Masha sintió cómo algo antiguo y olvidado despertaba en su interior, un instinto que susurraba: sobrevive. Su conciencia se expandía, oprimiendo el miedo y transformándolo en una furia fría. No necesitaba conocer el nombre de ese hombre, ni entender sus motivos; solo debía asimilar una única verdad: aún respiraba, y eso significaba que tenía una posibilidad de actuar.
Entrecerró los ojos, fijándose en la sombra de su silueta, intentando captar cada detalle. ¿Cómo estaba parado? ¿Tenía un arma? ¿Qué tan rápido reaccionaba?

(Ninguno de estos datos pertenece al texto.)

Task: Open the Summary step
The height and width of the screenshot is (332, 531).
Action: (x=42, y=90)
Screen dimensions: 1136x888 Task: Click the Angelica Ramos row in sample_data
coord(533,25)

Su cuerpo aún palpitaba de dolor, pero eso no importaba. Esperaba el momento en que su guardia bajara.
—Si aún estoy viva, ¿para qué me necesitan? —preguntó, ganando tiempo.
El hombre suspiró, como si le aburriera explicar lo obvio.

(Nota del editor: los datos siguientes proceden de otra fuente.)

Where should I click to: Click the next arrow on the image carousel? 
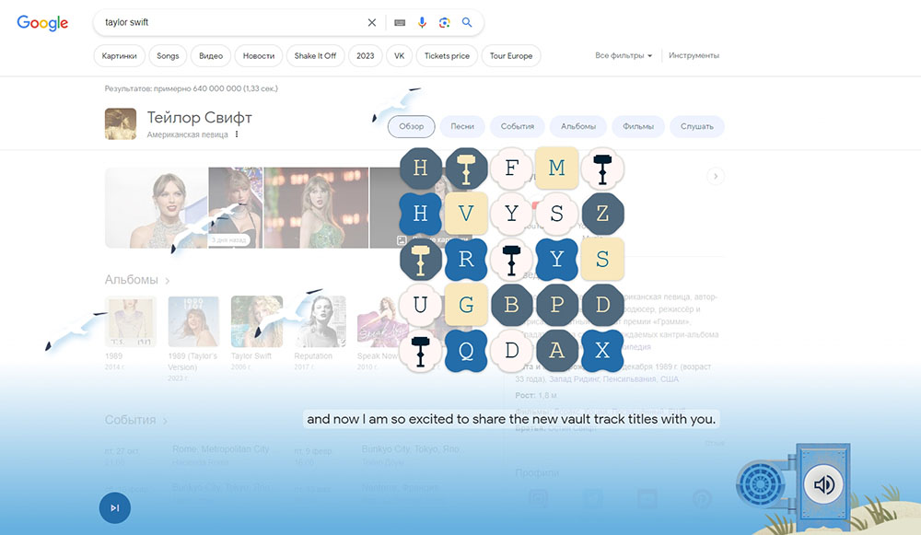(716, 176)
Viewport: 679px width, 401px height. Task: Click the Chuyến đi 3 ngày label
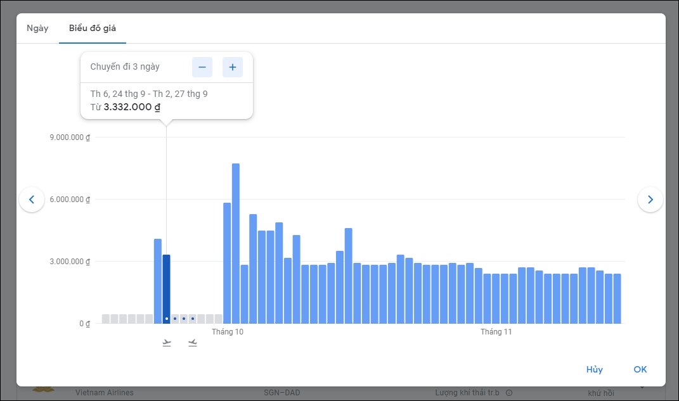[x=125, y=67]
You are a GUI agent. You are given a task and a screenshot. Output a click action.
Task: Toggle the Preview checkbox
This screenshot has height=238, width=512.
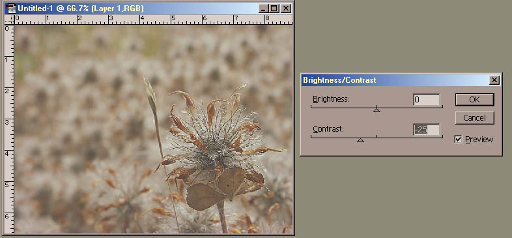pos(458,140)
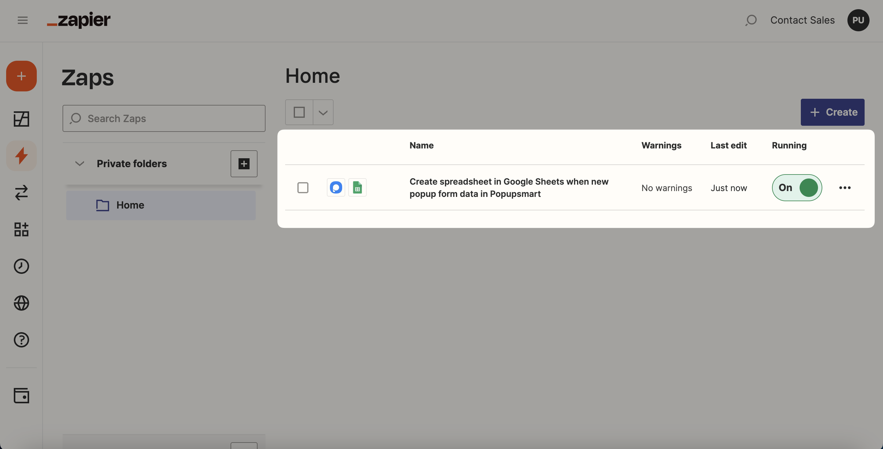Check the Popupsmart Zap row checkbox
The width and height of the screenshot is (883, 449).
[x=303, y=188]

—Los lobos no hacen preguntas. Actúan.
Sintió cómo la comisura de sus labios se curvaba en una sonrisa. Él creía saber quién era ella. Pero una loba acorralada en una trampa no es la misma criatura que deambula en libertad. Es un ser dispuesto a desgarrar la garganta de cualquiera, incluso de los más fuertes.
Escuchó su voz, el ritmo de sus pasos, cada mínima alteración en el aire provocada por su presencia. Se mantenía en la sombra, y eso la irritaba. Quería verlo.
—Enciende la luz, quiero recordarte, —desafió, su voz firme a pesar de la tensión que hervía en su interior.
Él solo se rió. Un sonido seco, despreocupado, como si sus palabras fueran un simple juego para él.